• _ACTIVITY_
Lines before the one containing "This screenshot has height=752, width=762." are excluded; print that line and every line after it through the end of the material below, exactly.

- - - - -

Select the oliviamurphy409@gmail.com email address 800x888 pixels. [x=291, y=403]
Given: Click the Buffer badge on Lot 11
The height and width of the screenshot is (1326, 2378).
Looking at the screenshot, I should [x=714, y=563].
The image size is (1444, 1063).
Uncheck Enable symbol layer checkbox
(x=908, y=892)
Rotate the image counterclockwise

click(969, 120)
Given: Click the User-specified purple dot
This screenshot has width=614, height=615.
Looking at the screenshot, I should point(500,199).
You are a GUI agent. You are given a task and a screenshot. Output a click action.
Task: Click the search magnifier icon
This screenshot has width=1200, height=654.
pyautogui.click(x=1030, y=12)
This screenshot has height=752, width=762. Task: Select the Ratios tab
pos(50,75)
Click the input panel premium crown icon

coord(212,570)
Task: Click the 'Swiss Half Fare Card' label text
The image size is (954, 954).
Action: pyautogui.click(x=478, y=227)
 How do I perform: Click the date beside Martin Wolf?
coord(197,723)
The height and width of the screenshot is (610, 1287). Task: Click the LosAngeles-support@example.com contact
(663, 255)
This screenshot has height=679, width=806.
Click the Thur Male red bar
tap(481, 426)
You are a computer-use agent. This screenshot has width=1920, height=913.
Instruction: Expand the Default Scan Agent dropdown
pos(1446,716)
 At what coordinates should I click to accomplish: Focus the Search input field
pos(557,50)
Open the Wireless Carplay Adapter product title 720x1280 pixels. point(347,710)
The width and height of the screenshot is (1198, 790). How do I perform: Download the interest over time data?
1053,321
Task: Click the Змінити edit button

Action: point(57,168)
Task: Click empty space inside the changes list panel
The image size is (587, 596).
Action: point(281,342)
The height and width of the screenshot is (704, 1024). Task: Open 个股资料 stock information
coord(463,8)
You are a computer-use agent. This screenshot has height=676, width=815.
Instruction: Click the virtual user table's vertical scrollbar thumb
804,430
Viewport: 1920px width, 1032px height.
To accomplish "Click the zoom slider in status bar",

- - - - -

• _TASK OUTPUT_
This screenshot has height=752, width=762. Task: Select the Ratios tab
pos(50,75)
Click the input panel premium crown icon

coord(212,570)
Task: Click the 'Swiss Half Fare Card' label text
The image size is (954, 954).
Action: pyautogui.click(x=478, y=227)
 How do I perform: Click the date beside Martin Wolf?
coord(197,723)
The height and width of the screenshot is (610, 1287). Task: Click the LosAngeles-support@example.com contact
(663, 255)
This screenshot has height=679, width=806.
Click the Thur Male red bar
tap(481, 426)
You are a computer-use agent. This screenshot has width=1920, height=913.
Instruction: Expand the Default Scan Agent dropdown
pos(1446,716)
 At what coordinates should I click to accomplish: Focus the Search input field
pos(557,50)
Open the Wireless Carplay Adapter product title 720x1280 pixels. point(347,710)
The width and height of the screenshot is (1198, 790). How do I perform: Download the interest over time data?
1053,321
Task: Click the Змінити edit button

Action: point(57,168)
Task: Click empty space inside the changes list panel
The image size is (587, 596).
Action: point(281,342)
The height and width of the screenshot is (704, 1024). Task: Open 个股资料 stock information
coord(463,8)
You are a computer-use agent. This screenshot has height=676, width=815.
Instruction: Click the virtual user table's vertical scrollbar thumb
804,430
Viewport: 1920px width, 1032px height.
To accomplish "Click the zoom slider in status bar",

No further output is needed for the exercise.